Could you print, character for character, the lines of the data below from the line containing "Suspended products (78, 312)" through the line containing "Territory (51, 405)", with both of those lines included?

#### SUPPLIED RECORDS

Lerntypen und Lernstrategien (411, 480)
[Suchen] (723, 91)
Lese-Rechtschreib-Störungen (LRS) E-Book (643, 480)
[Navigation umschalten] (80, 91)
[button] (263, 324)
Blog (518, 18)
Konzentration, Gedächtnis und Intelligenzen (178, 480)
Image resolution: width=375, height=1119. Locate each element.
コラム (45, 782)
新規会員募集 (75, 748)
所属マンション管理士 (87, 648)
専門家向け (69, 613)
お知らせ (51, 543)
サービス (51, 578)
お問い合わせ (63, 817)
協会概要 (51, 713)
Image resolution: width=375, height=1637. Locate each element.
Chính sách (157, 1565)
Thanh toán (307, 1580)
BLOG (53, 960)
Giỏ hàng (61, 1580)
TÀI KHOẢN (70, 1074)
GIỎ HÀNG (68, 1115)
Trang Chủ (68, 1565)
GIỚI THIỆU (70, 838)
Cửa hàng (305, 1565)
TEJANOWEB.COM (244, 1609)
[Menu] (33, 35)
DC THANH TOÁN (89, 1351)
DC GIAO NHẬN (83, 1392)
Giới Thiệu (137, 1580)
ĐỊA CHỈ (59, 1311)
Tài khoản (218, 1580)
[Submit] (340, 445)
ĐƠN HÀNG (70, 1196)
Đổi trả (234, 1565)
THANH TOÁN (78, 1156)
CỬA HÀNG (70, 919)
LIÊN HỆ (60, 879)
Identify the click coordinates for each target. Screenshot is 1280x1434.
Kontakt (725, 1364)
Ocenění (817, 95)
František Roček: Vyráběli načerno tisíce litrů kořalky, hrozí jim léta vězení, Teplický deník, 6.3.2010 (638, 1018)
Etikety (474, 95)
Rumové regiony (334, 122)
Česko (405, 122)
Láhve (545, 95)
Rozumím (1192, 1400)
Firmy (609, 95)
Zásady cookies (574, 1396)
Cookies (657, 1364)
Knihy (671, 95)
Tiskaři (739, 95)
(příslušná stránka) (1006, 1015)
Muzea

########
#### SUPPLIED RECORDS

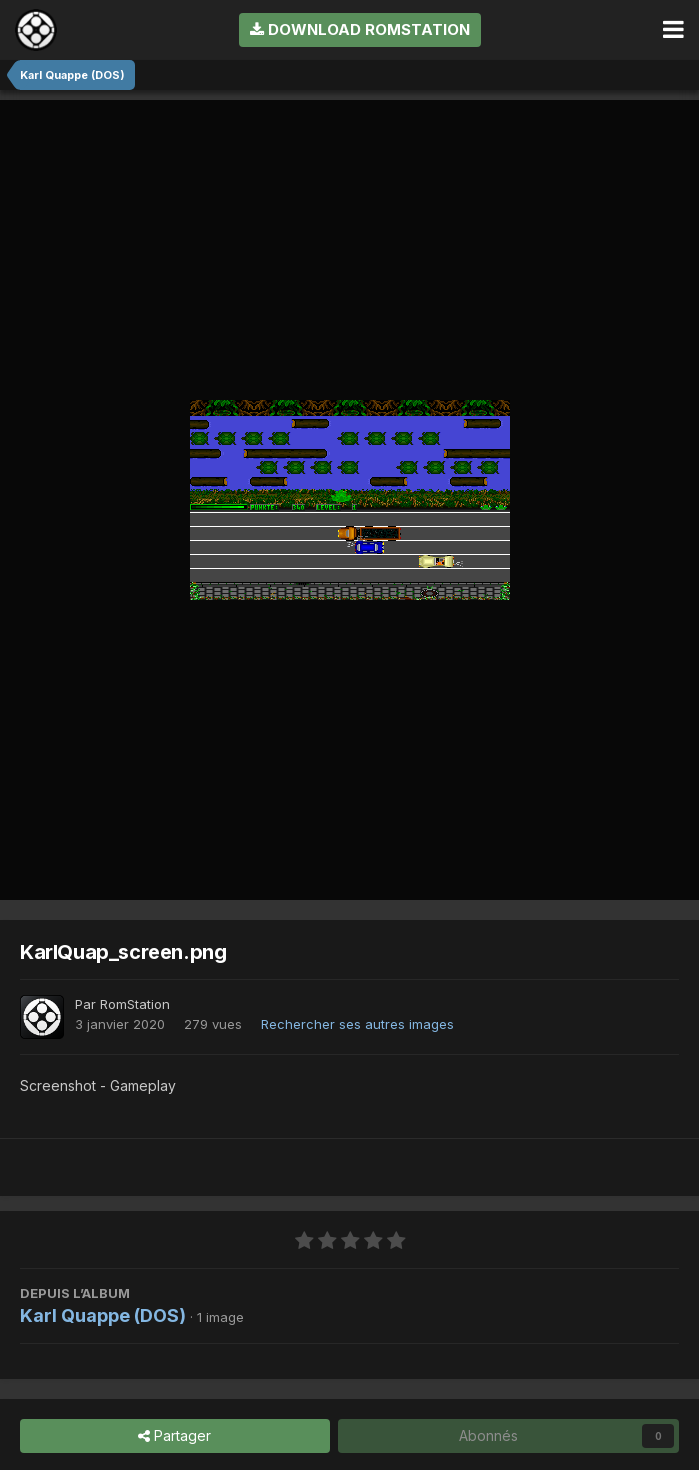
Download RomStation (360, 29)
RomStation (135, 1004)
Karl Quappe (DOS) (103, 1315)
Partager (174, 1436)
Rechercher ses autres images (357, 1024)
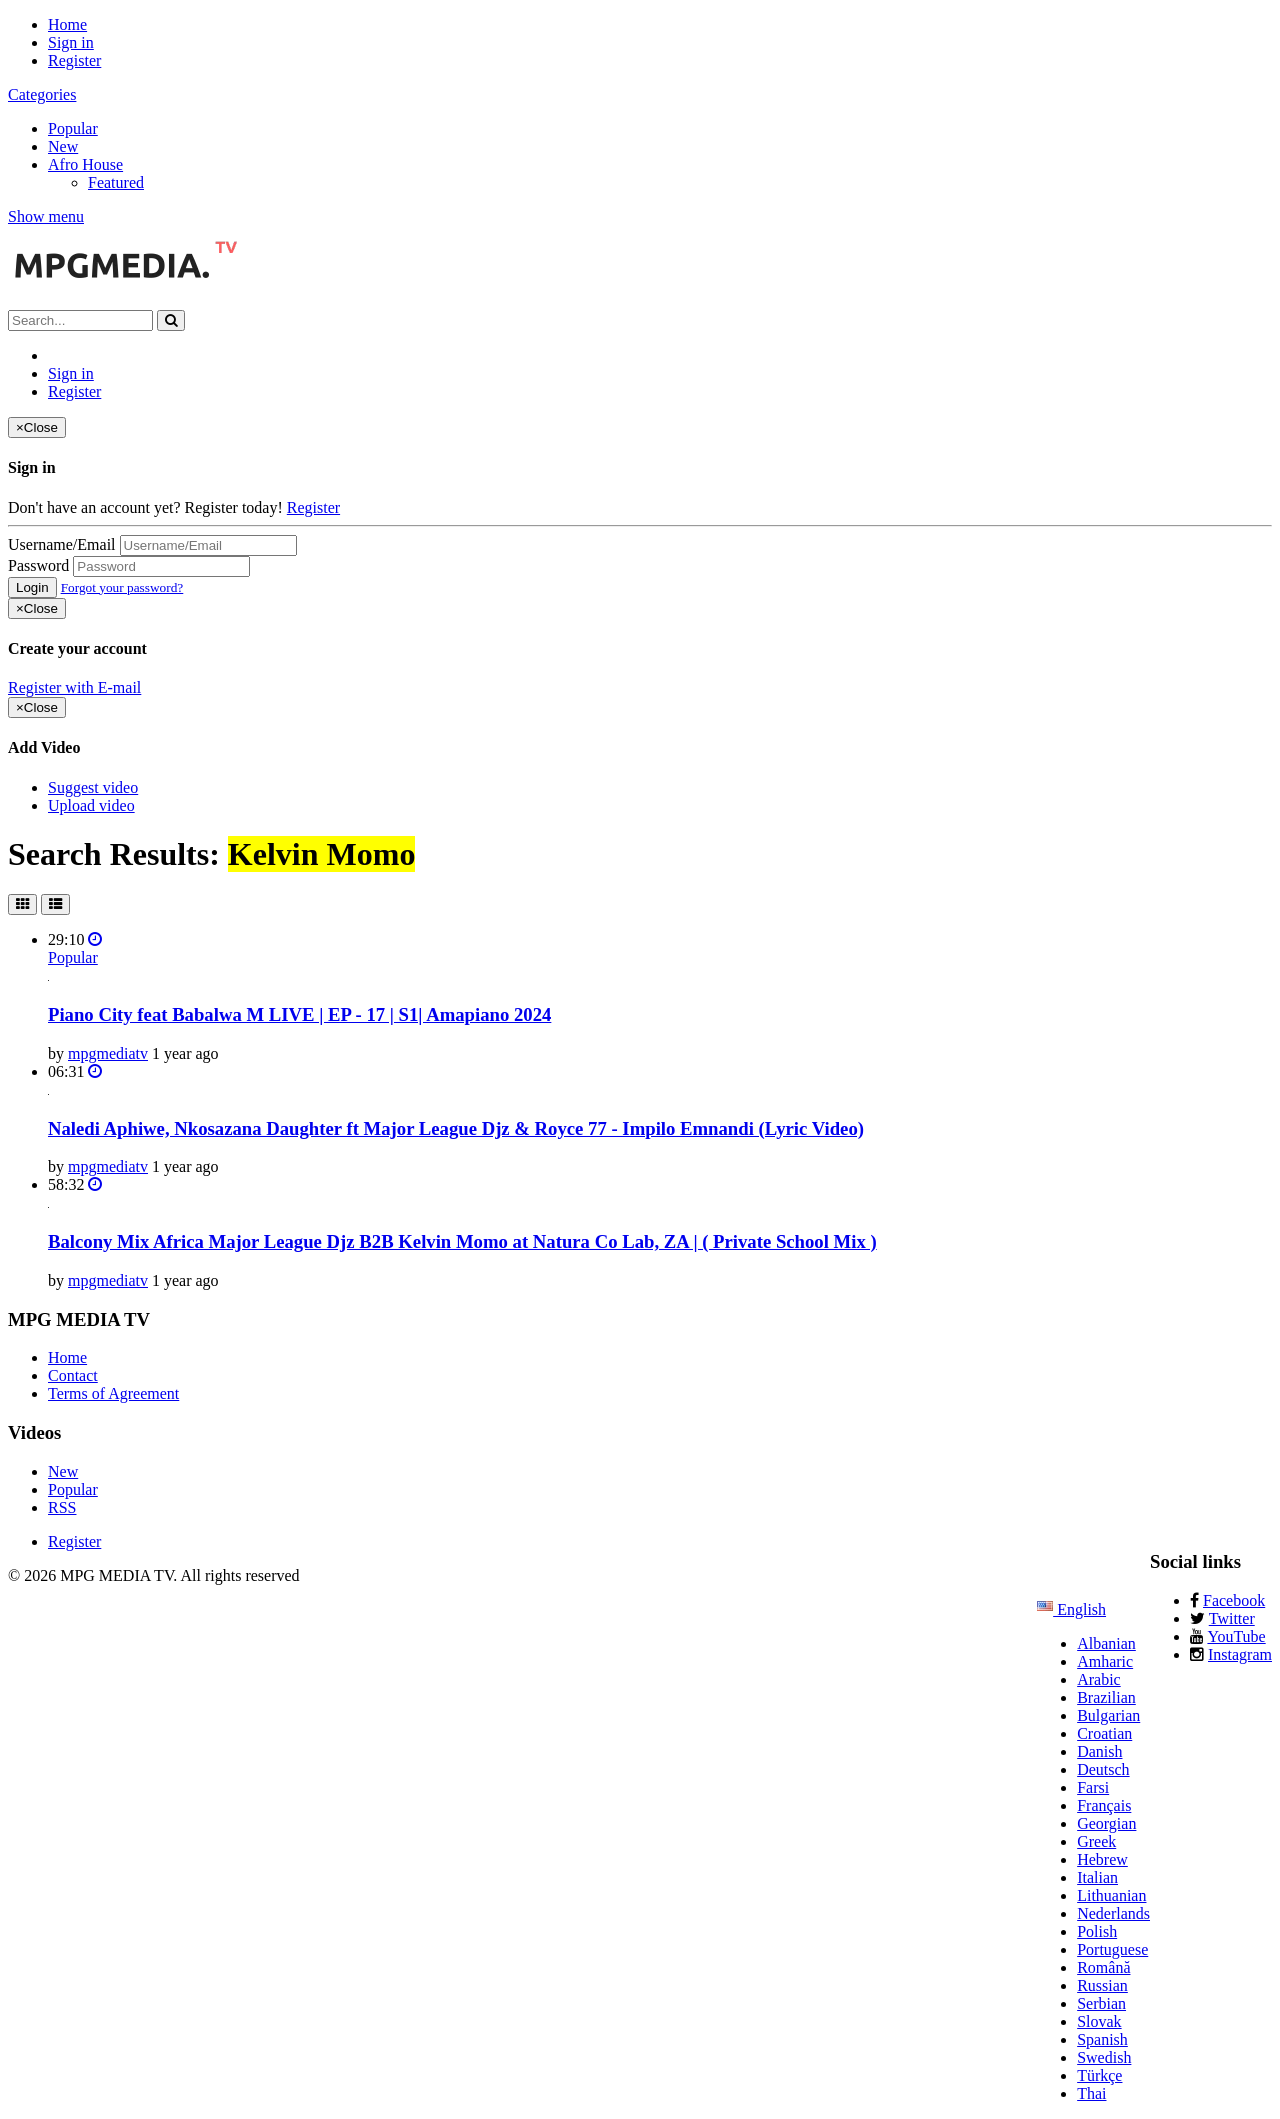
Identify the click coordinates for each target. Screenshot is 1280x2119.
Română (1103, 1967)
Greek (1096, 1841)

########
#### SUPPLIED RECORDS

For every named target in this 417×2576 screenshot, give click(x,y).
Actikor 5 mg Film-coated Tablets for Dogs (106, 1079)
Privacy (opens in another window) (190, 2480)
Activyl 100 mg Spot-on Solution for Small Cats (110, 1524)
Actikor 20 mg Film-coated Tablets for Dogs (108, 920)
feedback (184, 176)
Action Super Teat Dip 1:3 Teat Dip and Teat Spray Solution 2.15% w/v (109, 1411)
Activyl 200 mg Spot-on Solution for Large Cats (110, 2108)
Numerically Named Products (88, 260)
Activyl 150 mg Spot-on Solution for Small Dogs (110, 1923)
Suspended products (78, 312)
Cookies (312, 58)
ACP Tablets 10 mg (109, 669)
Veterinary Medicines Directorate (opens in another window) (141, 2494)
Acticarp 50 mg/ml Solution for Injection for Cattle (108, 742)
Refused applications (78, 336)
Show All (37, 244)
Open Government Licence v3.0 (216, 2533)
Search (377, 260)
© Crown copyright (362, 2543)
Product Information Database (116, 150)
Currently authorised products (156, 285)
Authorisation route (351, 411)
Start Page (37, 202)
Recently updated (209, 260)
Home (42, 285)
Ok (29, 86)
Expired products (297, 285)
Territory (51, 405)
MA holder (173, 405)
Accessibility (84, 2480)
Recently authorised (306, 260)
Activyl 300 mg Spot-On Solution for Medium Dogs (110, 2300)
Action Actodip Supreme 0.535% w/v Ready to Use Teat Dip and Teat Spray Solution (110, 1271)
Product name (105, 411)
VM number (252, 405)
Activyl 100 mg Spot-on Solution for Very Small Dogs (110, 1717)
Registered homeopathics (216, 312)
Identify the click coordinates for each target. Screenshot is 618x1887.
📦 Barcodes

########

**RESPONSE BELOW**.
Suspended products (78, 312)
Cookies (312, 58)
ACP Tablets 10 mg (109, 669)
Veterinary Medicines Directorate (opens in another window) (141, 2494)
Acticarp 50 mg/ml Solution for Injection for Cattle (108, 742)
Refused applications (78, 336)
Show All (37, 244)
Open Government Licence v3.0 (216, 2533)
Search (377, 260)
© Crown copyright (362, 2543)
Product Information Database (116, 150)
Currently authorised products (156, 285)
Authorisation route (351, 411)
Start Page (37, 202)
Recently updated (209, 260)
Home (42, 285)
Ok (29, 86)
Expired products (297, 285)
Territory (51, 405)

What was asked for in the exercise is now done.